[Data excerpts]
####

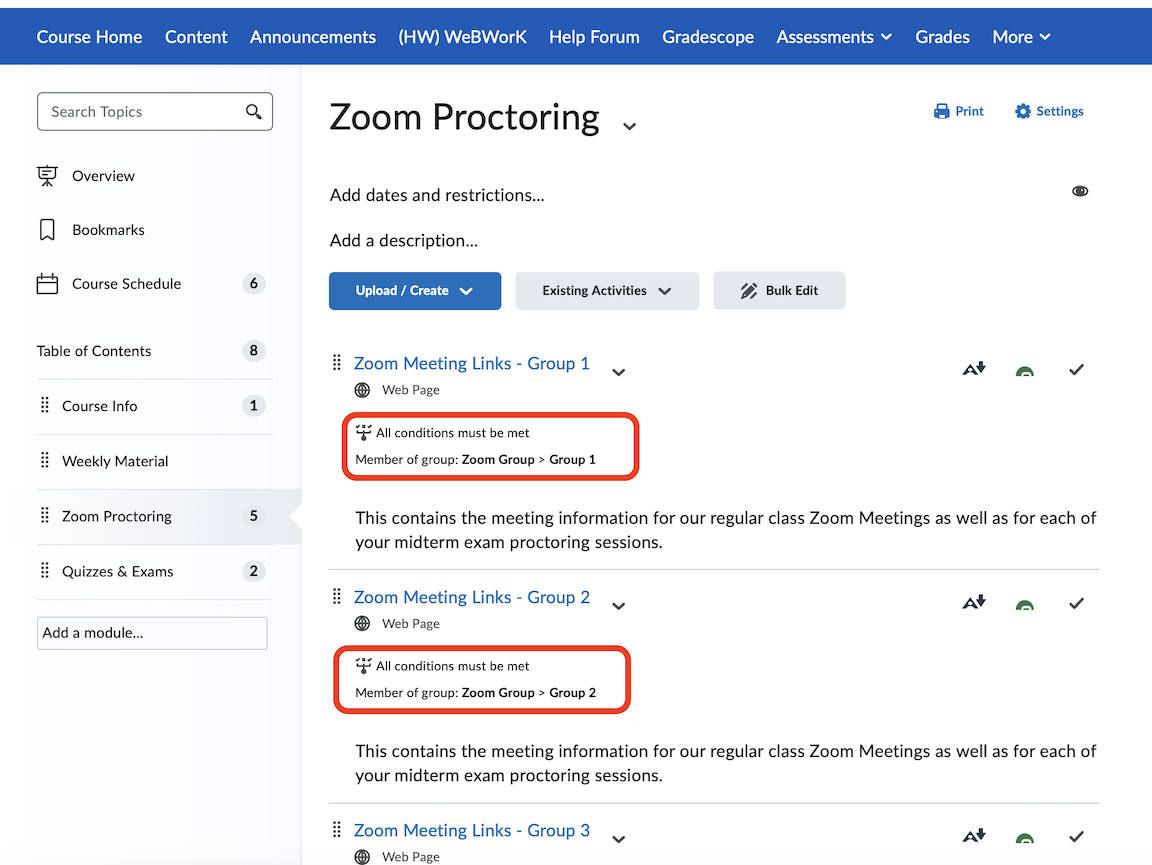Expand the Zoom Proctoring title chevron

629,126
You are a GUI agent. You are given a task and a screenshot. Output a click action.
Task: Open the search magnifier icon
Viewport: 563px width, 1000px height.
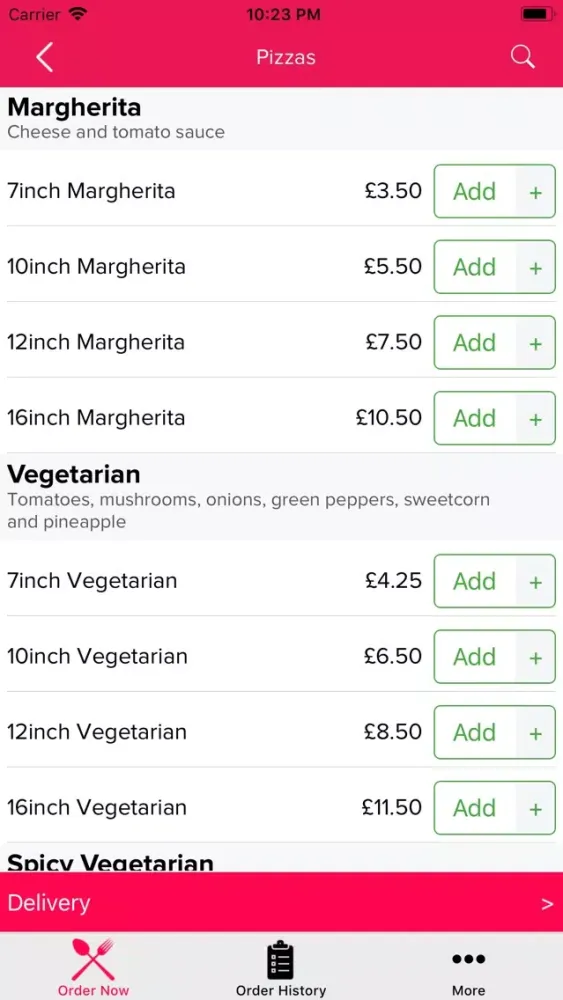click(522, 57)
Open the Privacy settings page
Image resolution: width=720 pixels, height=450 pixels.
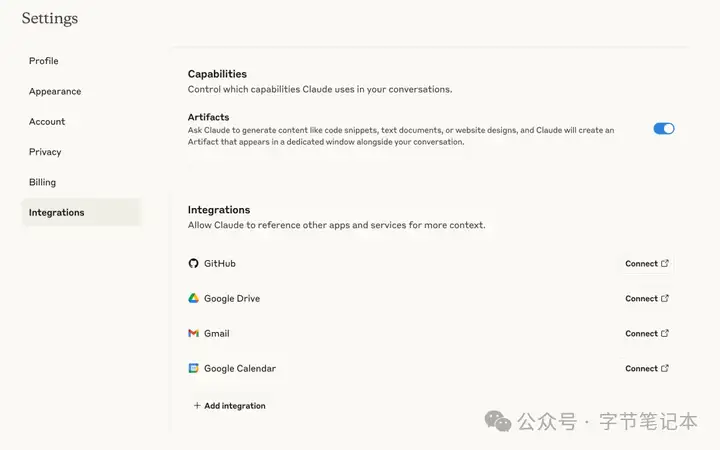[45, 152]
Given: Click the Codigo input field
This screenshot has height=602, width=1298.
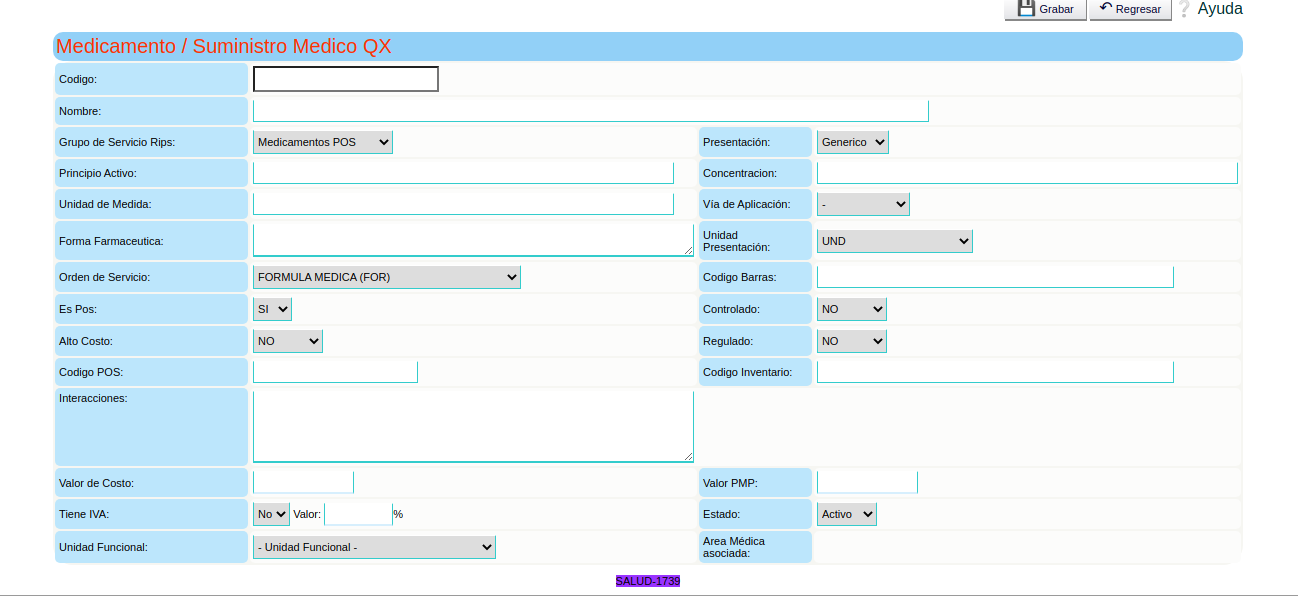Looking at the screenshot, I should pos(345,79).
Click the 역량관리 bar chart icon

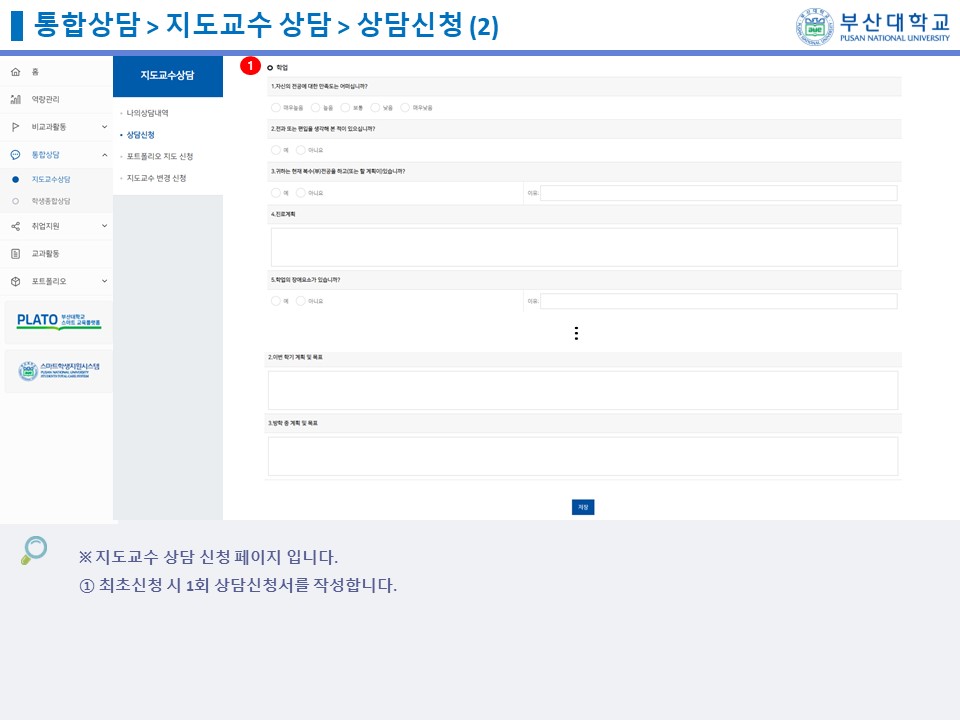[x=15, y=99]
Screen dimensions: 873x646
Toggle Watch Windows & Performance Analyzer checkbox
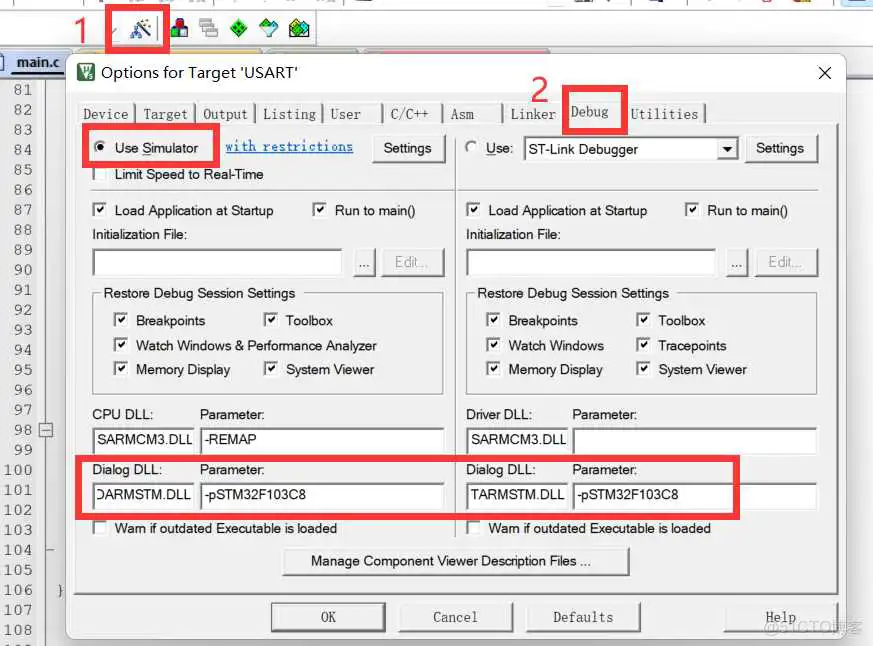click(x=121, y=345)
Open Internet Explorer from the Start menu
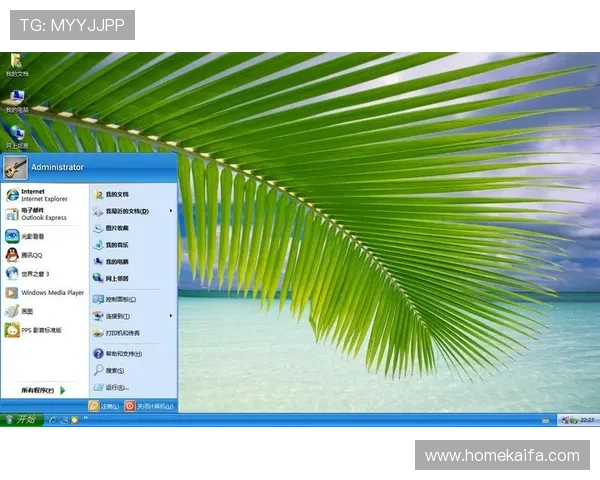Viewport: 600px width, 480px height. coord(40,194)
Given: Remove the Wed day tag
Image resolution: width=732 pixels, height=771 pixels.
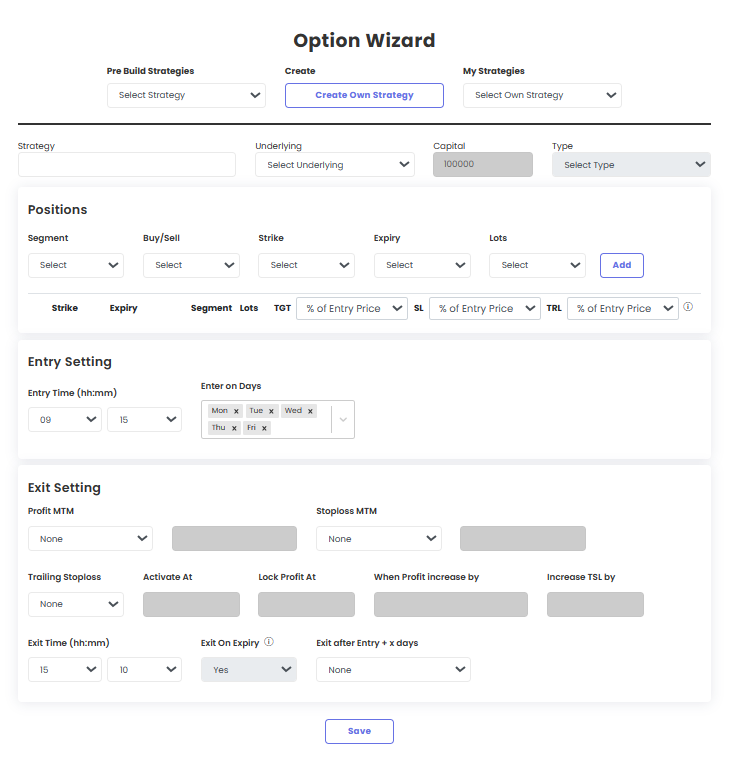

####

Could you output exactly the lines above, from the line with "You are a GUI" up to and including the line with "Screen dimensions: 873x646", and nothing else, skipping the pictures?

You are a GUI agent. You are given a task and a screenshot. Output a click action.
Task: Open the search magnifier icon
Viewport: 563px width, 1000px height.
click(522, 57)
Open the Privacy settings page
Image resolution: width=720 pixels, height=450 pixels.
[45, 152]
Given: Click the Codigo input field
This screenshot has height=602, width=1298.
Looking at the screenshot, I should pos(345,79).
Click the 역량관리 bar chart icon

[x=15, y=99]
Screen dimensions: 873x646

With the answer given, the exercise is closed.